Of course, wise women can always offer remedies against conception, but, frankly, most of their ideas make my hair stand on end. One we consulted advised Adela to eat bees (presumably dead ones, although we didn’t bother to enquire). Another recommended that the wife drink a pint of raw onion juice just before the act itself (on the assumption, I suppose, that no man could possibly perform at his sparkling best whilst being asphyxiated by his wife’s breath). A third tried to convince us that a foolproof method was for the woman to eat a whole cabbage as soon as she got out of bed. (Adela hates cabbage.) So there we were, left with using less traumatic, but more frustrating ways of assuring we had no more children just at present, and with a relationship every bit as loving, but not nearly as carefree as it was of yore …
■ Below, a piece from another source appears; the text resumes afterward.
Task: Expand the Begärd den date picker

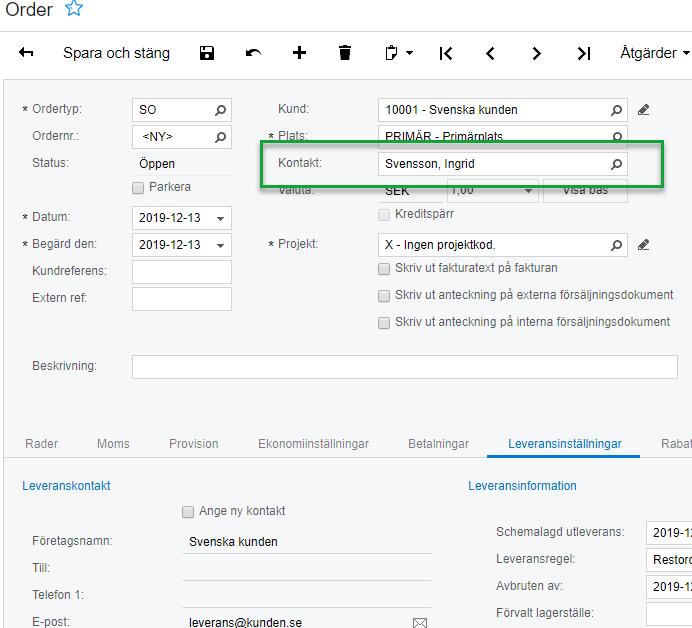Action: click(x=221, y=245)
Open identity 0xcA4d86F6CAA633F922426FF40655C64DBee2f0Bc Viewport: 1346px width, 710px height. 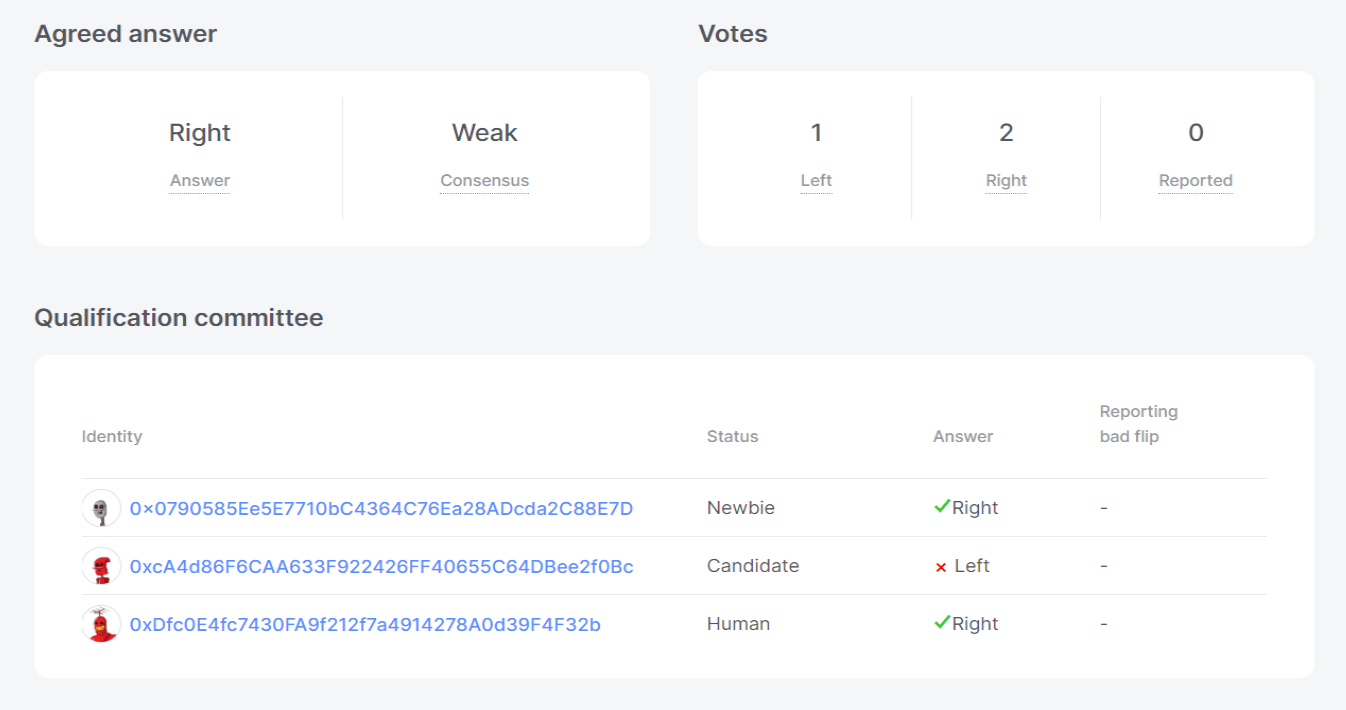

I realized that my musings had brought me to Rownham Passage. I was abreast of the ‘murder’ house on its rocky promontory, overlooking the slimy grey mud that forms the Avon’s banks on both sides of the river. In the distance, I could see the ferryman plying his trade, but for the moment he was rowing towards the opposite shore. I dismounted, looped the cob’s reins around the lower branch of a stunted, wind-blasted tree and crossed the patch of coarse, dry grass to the ‘murder’ house.
I had half expected the door to be locked, but it wasn’t. As I cautiously pushed it open, I was met once again by the same strong smell of must and damp that I recalled from my first, ill-fated visit. I stood on the threshold, straining my ears for any sound that might indicate occupation, but apart from the inevitable scurrying of mice, all was silent.
I advanced a pace or two along the narrow passageway and entered the parlour. Nothing. Nobody. Yet something was different. The room was much gloomier, and the shapes of its meagre furniture loomed oddly menacing in the darkness. The shutters, previously open, were now closed, blocking out what little light had been afforded by the grimy parchment panes. Someone had been here.
I returned to the passageway. Dust lay in drifts across the floor, but there were no footprints apart from my own. There were, however, other marks which I recognized as strokes made by a broom. Someone had thought it worthwhile to erase as far as possible all traces of occupation. A sensible precaution, I thought, smiling grimly.
I went upstairs. Here, there was just one room, a little larger than the parlour below. Even so, it was cramped and, remembering the family who had once lived here — daughter, mother and tyrranical father — I found it hardly surprising that their story had ended in tragedy. The only piece of furniture was the bed and it took up most of the space. Made of oak and with carvings of angels decorating the headboard, it was, however, devoid of bedding except for a mattress, its covering of grubby, once-white linen torn in several places and goose feathers protruding in handfuls. I walked around it and peered underneath, but there was nothing to be found, not even a chamber pot.